Sendung: "Allegro" am 08. August 2019 ab 06.05 Uhr auf BR-KLASSIK
Kommentare (5)
Sonntag, 18.August, 21:49 Uhr
Rosemarie Zimmermann
Peter Hofmann
Jeder hat das Recht seinem Geschmack nach die Meinung zu sagen
Wir alle Peter Hofmann Fans lieben ihn von ganzem Herzen egal was andere für einen Mist von sich geben .
Interessen Gemeinschaft der Peter Hofmann Freunde
Rosemarie Zimmermann
Dienstag, 13.August, 16:22 Uhr
BR-KLASSIK
Antwort an Dr. Michael Strobel
Vielen Dank für Ihre Nachricht. Peter Hofmann ist allerdings erst Ende der 90er Jahre erkrankt. Unser Autor bezieht sich auf das Video aus den 80er Jahren, wie dem Titel zu entnehmen ist (1982).
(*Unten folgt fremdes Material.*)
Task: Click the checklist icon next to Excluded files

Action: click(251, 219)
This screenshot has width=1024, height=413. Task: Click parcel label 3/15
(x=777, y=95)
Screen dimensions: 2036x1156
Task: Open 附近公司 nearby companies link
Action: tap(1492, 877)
Dienstag, 13.August, 14:22 Uhr
Dr. Michael Strobel
Peter Hofmann
Dass Peter Hofmann so steif in deutschen Schlagershows herumstand, hatte mit seiner Erkrankung zu tun: Parkinson. Die Leute werden steif. Sie hätten mal meinen bedauernswerten Vater sehen sollen, wie steif der wurde. Also: immer ein bißchen aufpassen, was man so sagt.
Samstag, 10.August, 18:42 Uhr
BR-KLASSIK
Antwort an Gabriel Ascanio Hecker
Völlig korrekt! Juan Diego Florez' Geburtsstadt Lima liegt natürlich in Peru. Vielen Dank für Ihren Hinweis, wir haben den Fehler im Text korrigiert.
Samstag, 10.August, 15:04 Uhr
Gabriel Ascanio Hecker
Juan Diego Florez ist in Lima geboren – also in der Hauptstadt Perus und nicht in Venezuela.